Los debates podrían terminar antes del viernes, según lo previsto, de forma que el veredicto podría ser conocido el jueves por la tarde, señaló el martes el portavoz del tribunal, Franz Cutka, en una conferencia de prensa.
Cutka se negó también a revelar detalle alguno sobre la actitud de Fritzl, de 73 años, cuando vio el vídeo-testimonio de su hija y tampoco dio detalles sobre lo que los jueces le preguntaron al respecto.
"Josef Fritzl ya ha dicho todo", declaró poco antes de la apertura de la sesión el abogado del acusado, Rudolf Mayer.
En cambio, el rostro del acusado pudo ser fotografiado por primera vez el martes. El lunes, Fritzl había mantenido oculta su cara tras una gran carpeta azul ante los fotógrafos y la cadena de televisión austríaca ORF, la única autorizada a filmar su entrada en la sala de juicio.

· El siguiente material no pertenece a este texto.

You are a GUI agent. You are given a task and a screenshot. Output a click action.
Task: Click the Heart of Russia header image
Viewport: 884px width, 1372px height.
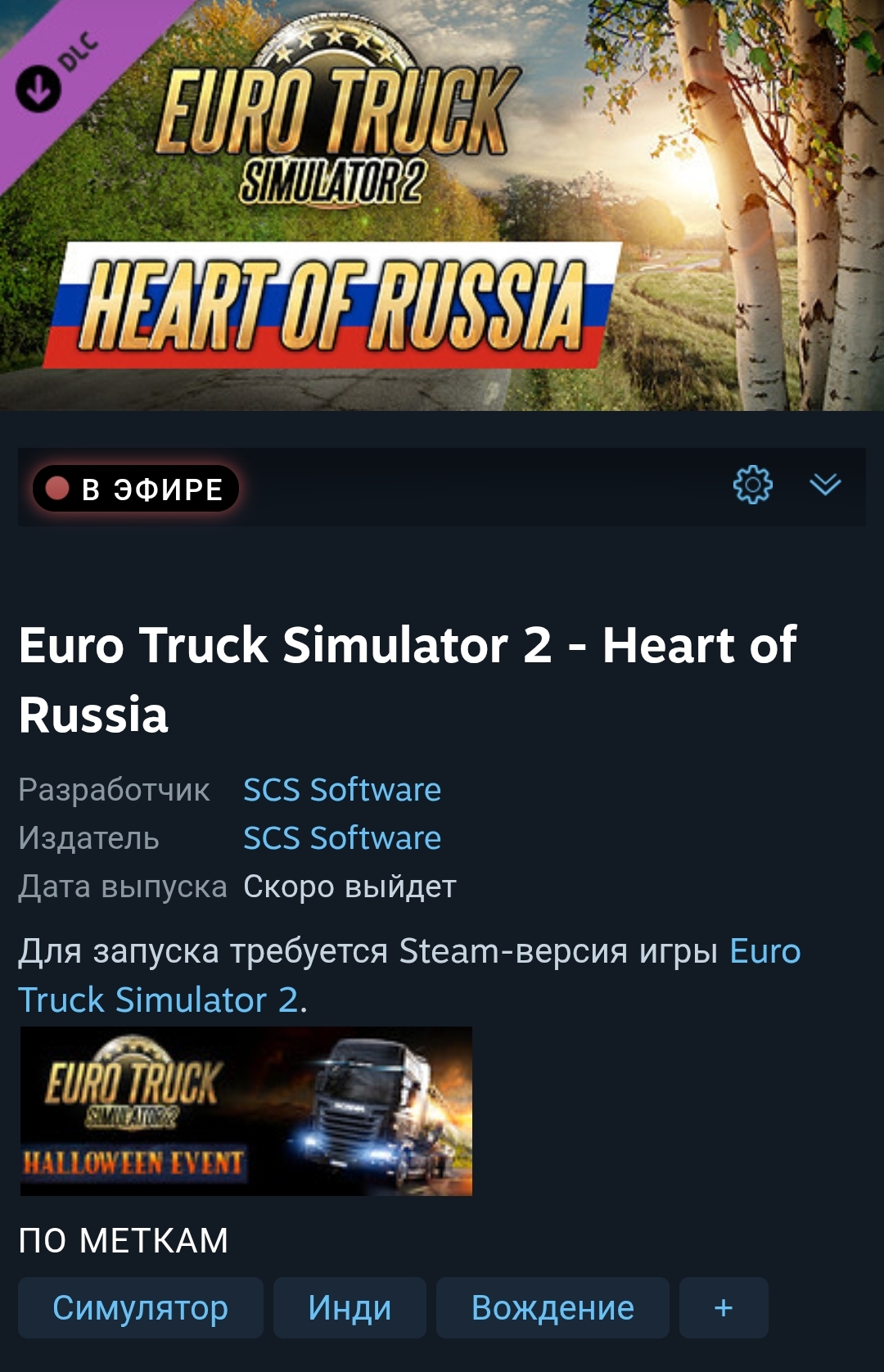point(442,205)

Fritzl, que se declaró culpable de incesto, violación y secuestro pero rechazó los cargos de asesinato y esclavitud en la apertura del jucio el lunes.
En cuanto al testimonio de Elisabeth, que hoy tiene 42 años, este fue realizado en una grabación en vídeo de once horas de duración, cuyos primeros fragmentos fueron mostrados el lunes.
Ese testimonio grabado, en el que la víctima recuerda "el martirio inimaginable" infligido por su padre que la utilizaba "como un juguete", según la fiscal Christine Burkheiser, fue visionado parcialmente el martes por el tribunal, que lo seguirá estudiando el miércoles y el jueves.
Tras la lectura el lunes de las 27 páginas del acta de acusación, Fritzl negó la responsabilidad en la muerte en 1996, en el sótano de su casa de Amstetten (130 km al este de Viena) donde mantuvo secuestrada a Elisabeth durante casi un cuarto de siglo, de uno de los hijos del incesto al que habría negado atención médica exterior dos días después de su nacimiento.
La acusación de asesinato puede conllevar la cadena perpetua en Austria.
Al testimonio de la hija de Fritzl se sumó un testimonio de una hora un hermano de Elisabeth, Harald, que también fue grabado en vídeo, precisó el portavoz del tribunal.
Los jueces tendrán que contentarse con esos testimonios, dado que los hijos de Elisabeth y los otros hermanos de esta última se negaron a testificar, así como también se negó la esposa de Fritzl, Rosemarie, como les permite la ley austríaca.
Para apoyar la acusación de asesinato, el tribunal oyó el martes el informe de un experto en neonatología para intentar demostrar la responsabilidad de Fritzl en la muerte del recién nacido.
El juicio proseguirá el miércoles, a partir de las 08H00 GMT, en presencia de los 95 periodistas autorizados a seguirlo y con la intervención de la experta psiquiátrica, Adelheid Kastner.
En el informe de Kastner, del que algunos fragmentos se filtraron a la prensa, la experta determinó la responsabilidad penal del acusado si bien subrayó que sufre de problemas de personalidad.